■ **THE TASK**
First find the line with "The image size is (448, 373)." in the entries below, then set down exactly every line through the line with "You are a GUI", that line included.

++++++++++++++++++++

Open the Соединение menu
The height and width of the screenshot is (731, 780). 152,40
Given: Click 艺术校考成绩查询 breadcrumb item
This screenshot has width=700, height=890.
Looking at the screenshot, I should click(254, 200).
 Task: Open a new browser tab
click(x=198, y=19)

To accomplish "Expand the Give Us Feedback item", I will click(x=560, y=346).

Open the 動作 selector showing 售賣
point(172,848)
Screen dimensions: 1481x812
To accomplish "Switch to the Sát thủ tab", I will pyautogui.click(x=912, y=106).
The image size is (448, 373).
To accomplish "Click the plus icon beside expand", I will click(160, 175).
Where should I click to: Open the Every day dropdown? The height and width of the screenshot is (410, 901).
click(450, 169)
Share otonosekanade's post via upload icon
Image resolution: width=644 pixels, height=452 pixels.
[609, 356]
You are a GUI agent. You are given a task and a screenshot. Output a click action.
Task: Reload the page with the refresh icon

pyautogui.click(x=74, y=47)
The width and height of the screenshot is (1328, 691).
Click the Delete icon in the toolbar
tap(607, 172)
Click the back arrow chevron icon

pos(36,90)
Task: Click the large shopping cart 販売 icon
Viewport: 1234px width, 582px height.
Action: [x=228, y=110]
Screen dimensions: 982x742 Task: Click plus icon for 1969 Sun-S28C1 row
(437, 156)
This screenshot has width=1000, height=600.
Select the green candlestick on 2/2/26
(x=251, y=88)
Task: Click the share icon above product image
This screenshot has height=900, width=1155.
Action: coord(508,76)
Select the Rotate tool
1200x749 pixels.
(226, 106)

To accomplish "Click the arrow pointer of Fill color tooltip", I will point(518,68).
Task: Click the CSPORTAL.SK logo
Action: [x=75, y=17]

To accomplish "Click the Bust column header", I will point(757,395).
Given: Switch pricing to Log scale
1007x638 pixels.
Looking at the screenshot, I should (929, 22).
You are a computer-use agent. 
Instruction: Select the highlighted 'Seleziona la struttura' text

++++++++++++++++++++

■ **EXERCISE OUTPUT**
The image size is (448, 373).
To accomplish "Click the plus icon beside expand", I will click(160, 175).
Where should I click to: Open the Every day dropdown? The height and width of the screenshot is (410, 901).
click(450, 169)
Share otonosekanade's post via upload icon
Image resolution: width=644 pixels, height=452 pixels.
[609, 356]
You are a GUI agent. You are given a task and a screenshot. Output a click action.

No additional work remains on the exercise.